Related GLP Member: Jonathan Sullivan, Dan Brown, Meha Jain


Improving agricultural productivity is a foundational sustainability challenge in the 21st century. Large-scale land acquisitions (LSLAs) have important effects on both well-being and the environment in the Global South. Their impacts on agricultural productivity and subsequent effects on farm incomes, food-security and the distribution of these outcomes across households remain under-investigated. In particular, prior studies do not sufficiently attend to the mechanistic nature of changes in household agricultural practices that affect LSLA outcomes. To address these challenges, we use a novel household dataset and a quasi-experimental design to estimate household-level changes in agricultural productivity and other LSLA outcomes in Tanzania. We use causal mediation analysis to assess how four common mechanisms—contract farming, land loss, market access and technology adoption around LSLAs—influence agricultural productivity. We find that households near LSLAs exhibit 20.2% (95% CI: 3.1%–37.3%) higher agricultural productivity, primarily due to increased crop prices and farmer selection of high-value crops. Importantly, the direction and magnitude of effect sizes associated with the different mechanisms vary.
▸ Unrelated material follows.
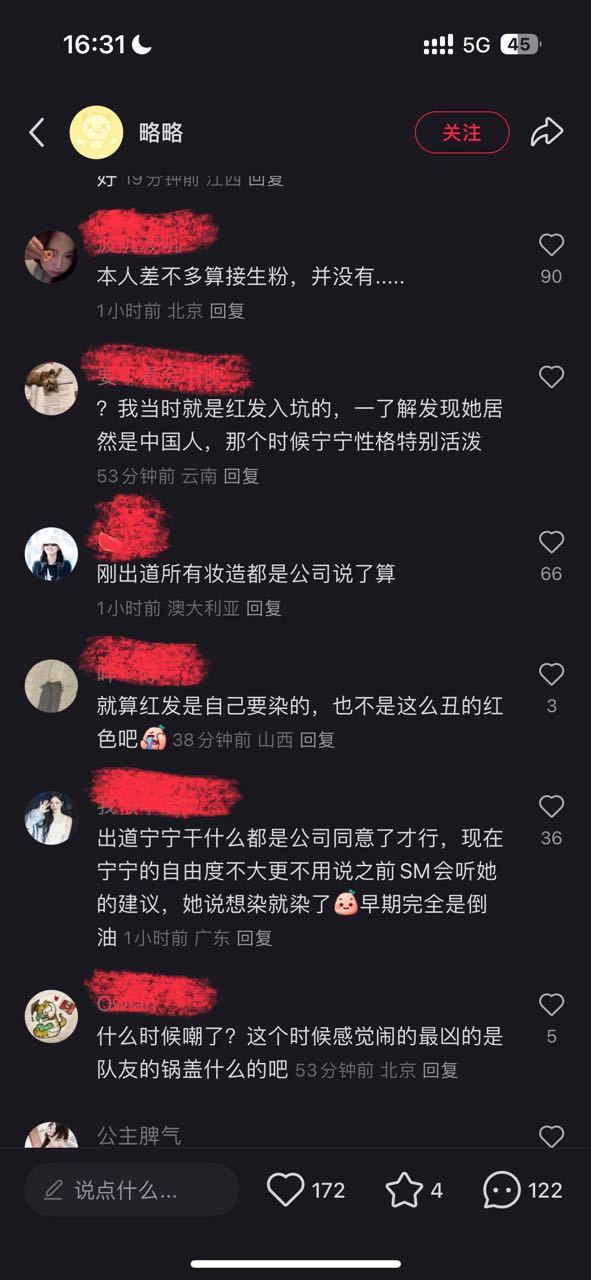The height and width of the screenshot is (1280, 591).
Task: Reply to the 山西 comment
Action: pos(317,740)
The presence of contract farming explains 18.1% (95% CI: 0.56%, 47%) of the effect size in agricultural productivity, whereas land loss reduces agricultural productivity by 26.8% (95% CI: −71.3%, −4.0%). Market access and technology adoption explain little to no portion of the effect size on agricultural productivity. Despite higher agricultural productivity mediated by contract farming, we do not find increased household incomes or food security. Plausible explanations include limited market access, higher crop prices restricting food access and elite capture of contract farming concentrating income effects to a few households. Our results stand in contrast to assumptions that technological spillovers occur through LSLAs and are the principal drivers of LSLA-induced agricultural transformation. We find instead that access to contract farming and high-value crops lead to greater agricultural productivity, but also that benefits related to these mechanisms are unequally distributed.